Durante esos tres meses ardieron más de 62 mil hectáreas, cubriendo toda la zona con una densa humareda que “permitía ver el sol sin necesidad de cubrirse la vista”[10]. De este modo, milenarios bosques fueron arrasados, quemando también a su paso, la flora y la fauna endémica. Ya más tranquilo, el estratega de la colonización pudo llegar a la zona en octubre de 1852, desembarcando en Melipulli, actual Puerto Montt, con las primeras familias de colonos que se instalarían a orillas del lago Llanquihue.

La técnica del incendio continuó utilizándose. Pocos años después, en 1863, y aprovechando la gran sequía de ese año, los colonos procedieron a quemar el gran bosque de alerces, que cubría más de 27 hectáreas entre Puerto Montt y Puerto Varas. En 1902 nuevamente el ya disminuido alerzal de esta zona fue incendiado[11]. Éstos eran terrenos de ñadis, pantanosos, que hasta nuestros días se encuentran cubiertos de una pobre vegetación de matorrales, renovales de canelo y coihue, entre los cuales se visibilizan grandes tocones de alerces[12].

Al norte del rio Toltén, en tanto, una vez con el control del inmenso territorio, tras la llamada “Pacificación de la Araucanía”, los “civilizados” nuevos colonos –suizos, alemanes, franceses, españoles, etc.-, apoyados por el Estado, comenzaron el trabajo de mitigar los bosques para hacerse de suelos para la agricultura del trigo y la ganadería.

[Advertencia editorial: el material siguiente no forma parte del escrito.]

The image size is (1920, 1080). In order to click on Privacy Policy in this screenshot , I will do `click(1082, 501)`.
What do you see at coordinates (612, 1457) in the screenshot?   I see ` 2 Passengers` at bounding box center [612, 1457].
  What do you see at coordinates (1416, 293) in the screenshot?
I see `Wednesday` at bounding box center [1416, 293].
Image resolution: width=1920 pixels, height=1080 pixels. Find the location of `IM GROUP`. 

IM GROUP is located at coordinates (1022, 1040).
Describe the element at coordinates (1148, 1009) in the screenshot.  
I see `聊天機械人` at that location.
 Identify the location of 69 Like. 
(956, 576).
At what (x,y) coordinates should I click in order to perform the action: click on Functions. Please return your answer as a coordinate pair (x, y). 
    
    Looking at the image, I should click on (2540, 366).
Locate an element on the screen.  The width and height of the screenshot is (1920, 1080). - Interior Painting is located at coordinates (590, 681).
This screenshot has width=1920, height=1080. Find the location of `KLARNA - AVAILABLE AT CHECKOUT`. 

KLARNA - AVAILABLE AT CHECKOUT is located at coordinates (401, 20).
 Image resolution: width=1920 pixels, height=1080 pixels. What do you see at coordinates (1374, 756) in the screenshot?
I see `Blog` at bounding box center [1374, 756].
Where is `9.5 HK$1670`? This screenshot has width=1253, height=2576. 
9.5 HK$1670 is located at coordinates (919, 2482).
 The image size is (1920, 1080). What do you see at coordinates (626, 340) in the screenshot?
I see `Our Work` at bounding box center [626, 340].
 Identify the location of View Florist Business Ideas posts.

Este proceso cubrió, en esa época, aproximadamente 300 mil hectáreas, dejando provincias enteras erosionadas, como fue el caso de Malleco[13]. Según datos proporcionados por Luis Otero, los incendios en la Araucanía fueron de tal magnitud que el fuego arrasó con la gran mayoría de los bosques del valle central y las cordilleras, hasta alrededor de los 700 metros de altitud, llegando en algunos sectores hasta la cota de los mil metros[14].

Como se había dado en tierras australes invadidas por los alemanes, en Araucanía también fue el fuego el medio predilecto para destruir el bosque. Así se obtenían más hectáreas de suelo cultivable, como también un suelo más productivo, pudiéndose aprovechar los abonos que el bosque había formado por años. Un relato de época, el del ingeniero belga Gustavo Verniory, señala al respecto: “El roce consiste en cortar el boscaje inferior y entresacar los árboles durante el invierno. Cuando el sol del verano ha secado todo, se quema la selva para enseguida cultivar el suelo. El humo natural centenario y las cenizas forman un terreno excelente para producir trigo durante varios años sin otro trabajo que la siembra. Los grandes árboles que han resistido el incendio están muertos y semicalcinados, pero permanecen de pie”[15].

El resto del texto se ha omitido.